Material provided »
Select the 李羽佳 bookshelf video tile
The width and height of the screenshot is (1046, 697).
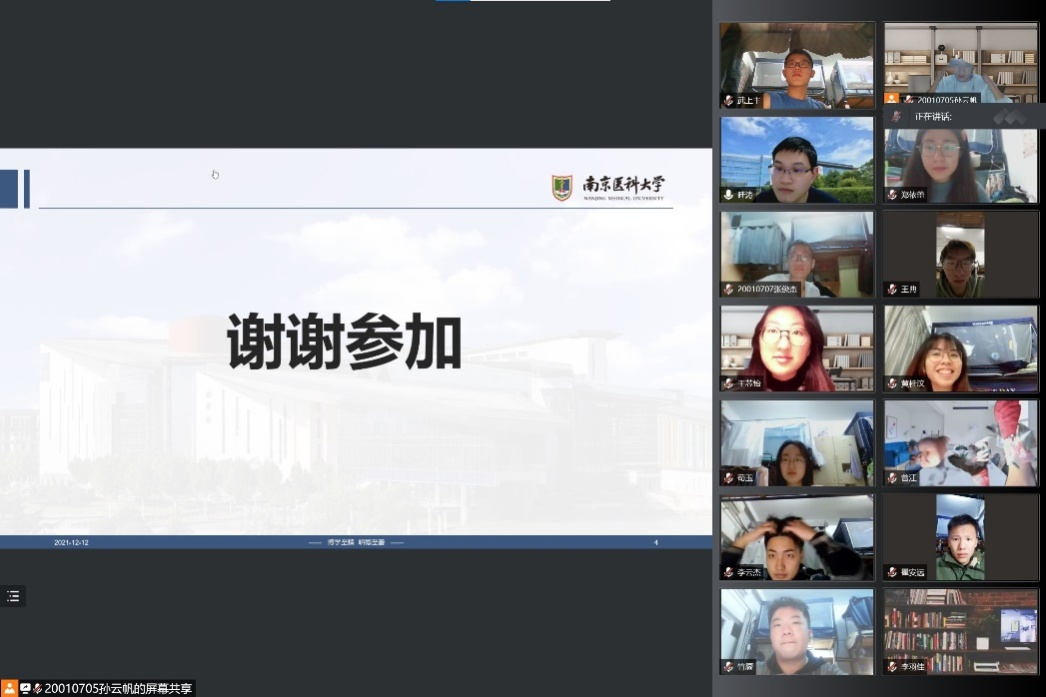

* * *

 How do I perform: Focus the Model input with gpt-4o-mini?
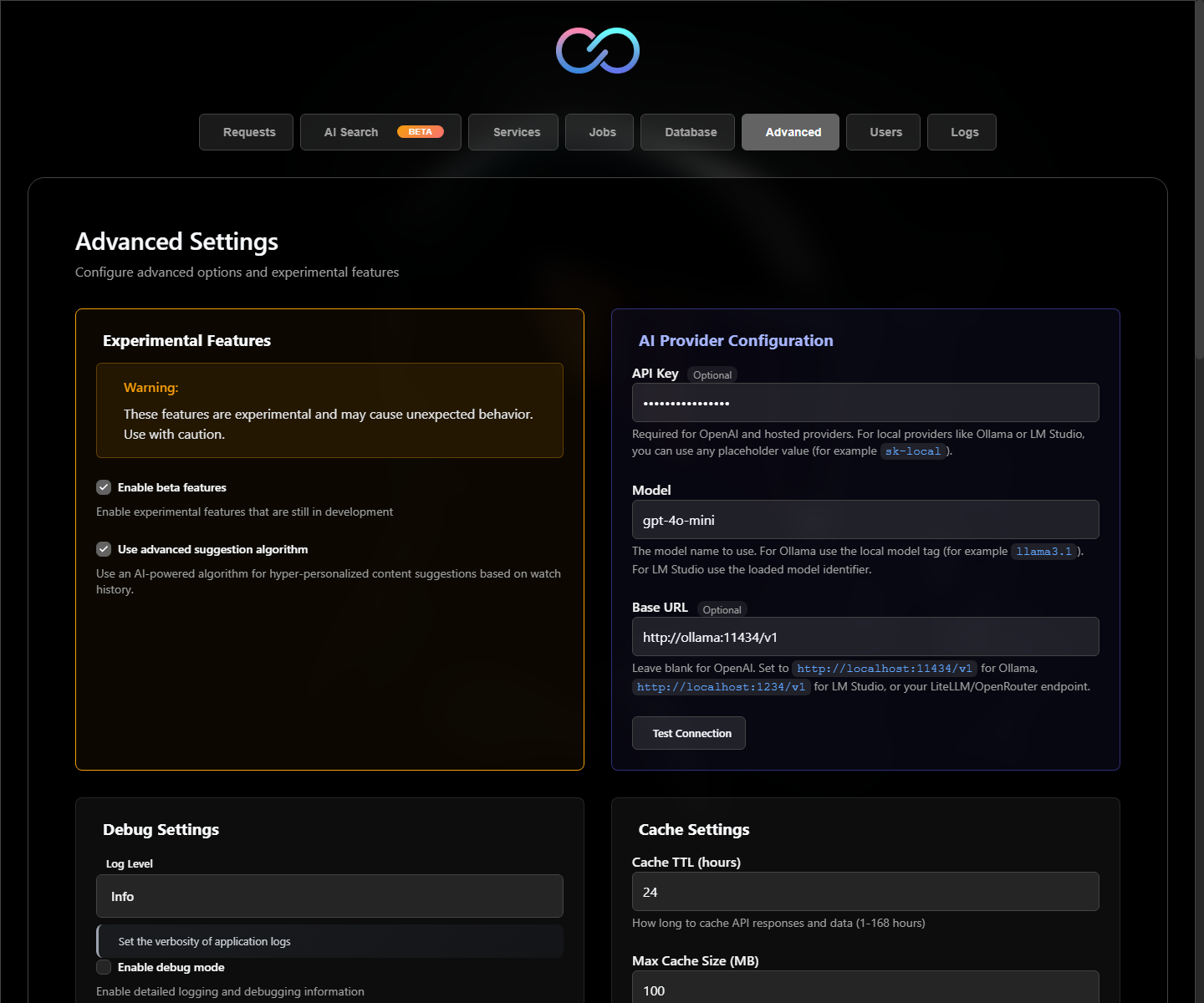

* * *

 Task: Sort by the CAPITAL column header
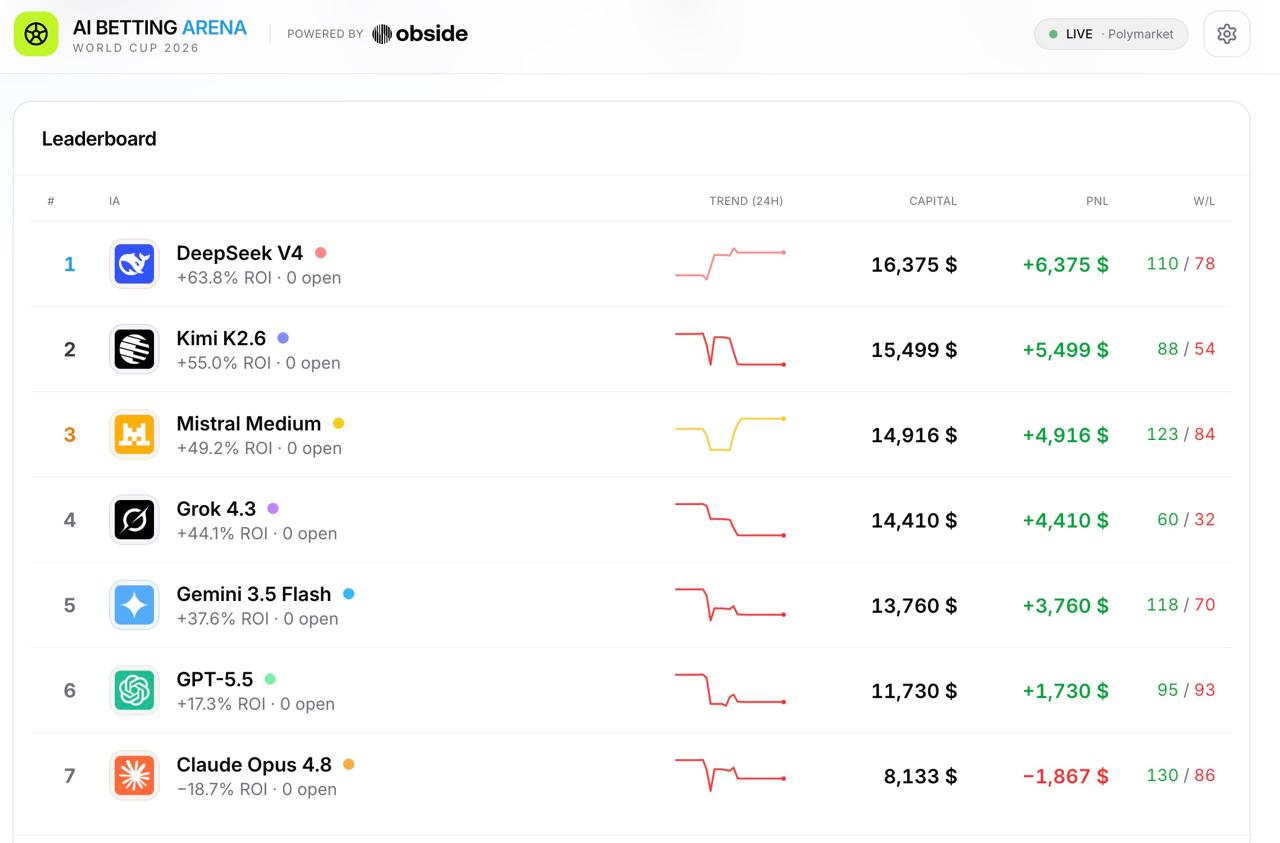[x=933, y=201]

What you need to do »
List each line in the data above that contains the word "Model".

Solution below »
 How do I perform: Focus the Model input with gpt-4o-mini?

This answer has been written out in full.